*** Excerpted records Section Begins ***

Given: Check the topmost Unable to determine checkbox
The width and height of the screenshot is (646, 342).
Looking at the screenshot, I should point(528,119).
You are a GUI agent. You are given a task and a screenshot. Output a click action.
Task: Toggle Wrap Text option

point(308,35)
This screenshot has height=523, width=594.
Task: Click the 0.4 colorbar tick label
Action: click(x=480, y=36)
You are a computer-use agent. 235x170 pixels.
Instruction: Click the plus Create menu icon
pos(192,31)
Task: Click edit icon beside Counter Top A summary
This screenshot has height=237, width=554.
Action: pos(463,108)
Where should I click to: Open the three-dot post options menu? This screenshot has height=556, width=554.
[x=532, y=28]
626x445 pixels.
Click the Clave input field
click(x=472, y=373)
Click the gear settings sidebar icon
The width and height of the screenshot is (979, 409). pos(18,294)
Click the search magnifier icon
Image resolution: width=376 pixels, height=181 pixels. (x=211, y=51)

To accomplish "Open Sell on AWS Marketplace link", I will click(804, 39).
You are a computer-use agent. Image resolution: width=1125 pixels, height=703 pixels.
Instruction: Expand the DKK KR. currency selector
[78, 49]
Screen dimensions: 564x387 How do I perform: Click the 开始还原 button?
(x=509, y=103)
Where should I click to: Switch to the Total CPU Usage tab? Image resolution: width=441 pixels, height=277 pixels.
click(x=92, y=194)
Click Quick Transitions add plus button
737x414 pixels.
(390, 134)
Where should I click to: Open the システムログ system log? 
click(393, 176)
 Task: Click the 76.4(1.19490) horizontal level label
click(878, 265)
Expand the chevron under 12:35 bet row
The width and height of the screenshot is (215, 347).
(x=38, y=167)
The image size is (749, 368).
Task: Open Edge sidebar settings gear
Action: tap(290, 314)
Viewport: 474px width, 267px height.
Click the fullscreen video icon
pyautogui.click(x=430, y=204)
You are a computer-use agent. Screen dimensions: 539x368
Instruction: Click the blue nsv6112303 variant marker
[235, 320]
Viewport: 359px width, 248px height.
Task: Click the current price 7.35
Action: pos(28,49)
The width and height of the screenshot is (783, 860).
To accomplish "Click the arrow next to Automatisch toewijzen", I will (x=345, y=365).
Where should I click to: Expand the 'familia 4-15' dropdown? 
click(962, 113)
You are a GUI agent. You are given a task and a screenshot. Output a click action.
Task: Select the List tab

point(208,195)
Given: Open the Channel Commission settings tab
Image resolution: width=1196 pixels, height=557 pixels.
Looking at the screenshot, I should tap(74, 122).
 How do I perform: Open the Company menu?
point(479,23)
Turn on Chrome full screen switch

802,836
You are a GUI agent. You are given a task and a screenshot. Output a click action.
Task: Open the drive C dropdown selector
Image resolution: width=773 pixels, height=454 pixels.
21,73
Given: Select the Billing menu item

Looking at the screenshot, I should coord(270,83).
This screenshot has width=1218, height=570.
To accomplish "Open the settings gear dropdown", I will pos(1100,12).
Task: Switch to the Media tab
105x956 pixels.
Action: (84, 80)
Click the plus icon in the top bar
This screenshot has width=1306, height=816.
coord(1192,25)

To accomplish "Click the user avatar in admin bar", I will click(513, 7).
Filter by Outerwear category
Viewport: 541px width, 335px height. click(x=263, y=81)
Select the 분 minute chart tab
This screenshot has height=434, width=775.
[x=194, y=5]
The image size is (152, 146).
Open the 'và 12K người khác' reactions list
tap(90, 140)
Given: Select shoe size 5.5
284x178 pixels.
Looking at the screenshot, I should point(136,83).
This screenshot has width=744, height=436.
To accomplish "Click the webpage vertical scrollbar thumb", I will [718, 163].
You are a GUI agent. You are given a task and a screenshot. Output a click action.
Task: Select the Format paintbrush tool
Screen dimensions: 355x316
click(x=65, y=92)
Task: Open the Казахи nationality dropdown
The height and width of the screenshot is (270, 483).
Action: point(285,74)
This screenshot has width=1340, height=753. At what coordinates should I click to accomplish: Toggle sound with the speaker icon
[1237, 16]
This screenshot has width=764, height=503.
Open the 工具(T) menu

*** Excerpted records Section Ends ***

(Task requirements): The material above should be retyped in full, exactly as given.

(Written reply):
Given: Check the topmost Unable to determine checkbox
The width and height of the screenshot is (646, 342).
Looking at the screenshot, I should point(528,119).
You are a GUI agent. You are given a task and a screenshot. Output a click action.
Task: Toggle Wrap Text option

point(308,35)
This screenshot has height=523, width=594.
Task: Click the 0.4 colorbar tick label
Action: click(x=480, y=36)
You are a computer-use agent. 235x170 pixels.
Instruction: Click the plus Create menu icon
pos(192,31)
Task: Click edit icon beside Counter Top A summary
This screenshot has height=237, width=554.
Action: pos(463,108)
Where should I click to: Open the three-dot post options menu? This screenshot has height=556, width=554.
[x=532, y=28]
626x445 pixels.
Click the Clave input field
click(x=472, y=373)
Click the gear settings sidebar icon
The width and height of the screenshot is (979, 409). pos(18,294)
Click the search magnifier icon
Image resolution: width=376 pixels, height=181 pixels. (x=211, y=51)

To accomplish "Open Sell on AWS Marketplace link", I will click(804, 39).
You are a computer-use agent. Image resolution: width=1125 pixels, height=703 pixels.
Instruction: Expand the DKK KR. currency selector
[78, 49]
Screen dimensions: 564x387 How do I perform: Click the 开始还原 button?
(x=509, y=103)
Where should I click to: Switch to the Total CPU Usage tab? Image resolution: width=441 pixels, height=277 pixels.
click(x=92, y=194)
Click Quick Transitions add plus button
737x414 pixels.
(390, 134)
Where should I click to: Open the システムログ system log? 
click(393, 176)
 Task: Click the 76.4(1.19490) horizontal level label
click(878, 265)
Expand the chevron under 12:35 bet row
The width and height of the screenshot is (215, 347).
(x=38, y=167)
The image size is (749, 368).
Task: Open Edge sidebar settings gear
Action: tap(290, 314)
Viewport: 474px width, 267px height.
Click the fullscreen video icon
pyautogui.click(x=430, y=204)
You are a computer-use agent. Screen dimensions: 539x368
Instruction: Click the blue nsv6112303 variant marker
[235, 320]
Viewport: 359px width, 248px height.
Task: Click the current price 7.35
Action: pos(28,49)
The width and height of the screenshot is (783, 860).
To accomplish "Click the arrow next to Automatisch toewijzen", I will (x=345, y=365).
Where should I click to: Expand the 'familia 4-15' dropdown? 
click(962, 113)
You are a GUI agent. You are given a task and a screenshot. Output a click action.
Task: Select the List tab

point(208,195)
Given: Open the Channel Commission settings tab
Image resolution: width=1196 pixels, height=557 pixels.
Looking at the screenshot, I should tap(74, 122).
 How do I perform: Open the Company menu?
point(479,23)
Turn on Chrome full screen switch

802,836
You are a GUI agent. You are given a task and a screenshot. Output a click action.
Task: Open the drive C dropdown selector
Image resolution: width=773 pixels, height=454 pixels.
21,73
Given: Select the Billing menu item

Looking at the screenshot, I should coord(270,83).
This screenshot has width=1218, height=570.
To accomplish "Open the settings gear dropdown", I will pos(1100,12).
Task: Switch to the Media tab
105x956 pixels.
Action: (84, 80)
Click the plus icon in the top bar
This screenshot has width=1306, height=816.
coord(1192,25)

To accomplish "Click the user avatar in admin bar", I will click(513, 7).
Filter by Outerwear category
Viewport: 541px width, 335px height. click(x=263, y=81)
Select the 분 minute chart tab
This screenshot has height=434, width=775.
[x=194, y=5]
The image size is (152, 146).
Open the 'và 12K người khác' reactions list
tap(90, 140)
Given: Select shoe size 5.5
284x178 pixels.
Looking at the screenshot, I should point(136,83).
This screenshot has width=744, height=436.
To accomplish "Click the webpage vertical scrollbar thumb", I will [718, 163].
You are a GUI agent. You are given a task and a screenshot. Output a click action.
Task: Select the Format paintbrush tool
Screen dimensions: 355x316
click(x=65, y=92)
Task: Open the Казахи nationality dropdown
The height and width of the screenshot is (270, 483).
Action: point(285,74)
This screenshot has width=1340, height=753. At what coordinates should I click to accomplish: Toggle sound with the speaker icon
[1237, 16]
This screenshot has width=764, height=503.
Open the 工具(T) menu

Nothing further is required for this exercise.